··· EXTRACTED RECORDS
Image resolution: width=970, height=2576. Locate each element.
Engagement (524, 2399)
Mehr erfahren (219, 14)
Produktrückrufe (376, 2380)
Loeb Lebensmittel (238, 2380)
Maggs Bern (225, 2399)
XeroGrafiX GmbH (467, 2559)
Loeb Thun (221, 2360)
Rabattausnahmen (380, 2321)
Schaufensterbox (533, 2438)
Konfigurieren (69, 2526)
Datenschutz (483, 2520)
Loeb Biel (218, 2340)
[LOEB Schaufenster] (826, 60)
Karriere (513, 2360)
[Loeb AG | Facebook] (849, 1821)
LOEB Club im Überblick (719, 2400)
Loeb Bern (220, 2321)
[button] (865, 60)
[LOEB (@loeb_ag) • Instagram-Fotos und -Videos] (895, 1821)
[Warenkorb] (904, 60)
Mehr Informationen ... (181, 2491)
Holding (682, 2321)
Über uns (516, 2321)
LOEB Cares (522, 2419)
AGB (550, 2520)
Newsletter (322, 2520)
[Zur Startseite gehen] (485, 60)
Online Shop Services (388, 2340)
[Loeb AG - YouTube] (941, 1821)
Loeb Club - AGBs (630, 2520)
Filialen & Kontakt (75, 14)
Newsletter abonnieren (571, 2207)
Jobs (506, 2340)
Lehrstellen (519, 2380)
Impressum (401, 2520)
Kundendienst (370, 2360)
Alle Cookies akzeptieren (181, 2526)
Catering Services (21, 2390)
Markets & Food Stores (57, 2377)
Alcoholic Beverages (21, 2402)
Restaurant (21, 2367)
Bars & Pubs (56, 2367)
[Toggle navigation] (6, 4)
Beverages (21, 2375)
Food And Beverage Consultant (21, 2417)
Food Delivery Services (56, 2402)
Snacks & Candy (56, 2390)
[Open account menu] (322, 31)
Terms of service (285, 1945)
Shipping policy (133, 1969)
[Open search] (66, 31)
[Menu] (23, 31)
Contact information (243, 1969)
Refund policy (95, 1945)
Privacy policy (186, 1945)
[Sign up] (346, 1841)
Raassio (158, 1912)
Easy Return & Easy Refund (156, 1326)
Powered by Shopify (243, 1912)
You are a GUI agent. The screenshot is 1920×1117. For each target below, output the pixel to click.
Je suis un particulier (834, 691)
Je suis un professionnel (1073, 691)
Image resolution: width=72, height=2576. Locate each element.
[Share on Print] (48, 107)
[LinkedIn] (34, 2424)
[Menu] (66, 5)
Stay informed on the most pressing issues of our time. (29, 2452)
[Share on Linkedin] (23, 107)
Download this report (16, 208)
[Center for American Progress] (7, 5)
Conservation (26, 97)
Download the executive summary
······
* WHAT YOU ARE ASKED TO DO:
In the records above, the line with "Konfigurieren (69, 2526)" marks the start and the line with "[Share on Linkedin] (23, 107)" marks the end; copy that stretch exactly, both lines included, and nothing else.

* YOUR RESPONSE:
Konfigurieren (69, 2526)
Datenschutz (483, 2520)
Loeb Biel (218, 2340)
[LOEB Schaufenster] (826, 60)
Karriere (513, 2360)
[Loeb AG | Facebook] (849, 1821)
LOEB Club im Überblick (719, 2400)
Loeb Bern (220, 2321)
[button] (865, 60)
[LOEB (@loeb_ag) • Instagram-Fotos und -Videos] (895, 1821)
[Warenkorb] (904, 60)
Mehr Informationen ... (181, 2491)
Holding (682, 2321)
Über uns (516, 2321)
LOEB Cares (522, 2419)
AGB (550, 2520)
Newsletter (322, 2520)
[Zur Startseite gehen] (485, 60)
Online Shop Services (388, 2340)
[Loeb AG - YouTube] (941, 1821)
Loeb Club - AGBs (630, 2520)
Filialen & Kontakt (75, 14)
Newsletter abonnieren (571, 2207)
Jobs (506, 2340)
Lehrstellen (519, 2380)
Impressum (401, 2520)
Kundendienst (370, 2360)
Alle Cookies akzeptieren (181, 2526)
Catering Services (21, 2390)
Markets & Food Stores (57, 2377)
Alcoholic Beverages (21, 2402)
Restaurant (21, 2367)
Bars & Pubs (56, 2367)
[Toggle navigation] (6, 4)
Beverages (21, 2375)
Food And Beverage Consultant (21, 2417)
Food Delivery Services (56, 2402)
Snacks & Candy (56, 2390)
[Open account menu] (322, 31)
Terms of service (285, 1945)
Shipping policy (133, 1969)
[Open search] (66, 31)
[Menu] (23, 31)
Contact information (243, 1969)
Refund policy (95, 1945)
Privacy policy (186, 1945)
[Sign up] (346, 1841)
Raassio (158, 1912)
Easy Return & Easy Refund (156, 1326)
Powered by Shopify (243, 1912)
You are a GUI agent. The screenshot is 1920×1117. For each target below, output the pixel to click.
Je suis un particulier (834, 691)
Je suis un professionnel (1073, 691)
Image resolution: width=72, height=2576. Locate each element.
[Share on Print] (48, 107)
[LinkedIn] (34, 2424)
[Menu] (66, 5)
Stay informed on the most pressing issues of our time. (29, 2452)
[Share on Linkedin] (23, 107)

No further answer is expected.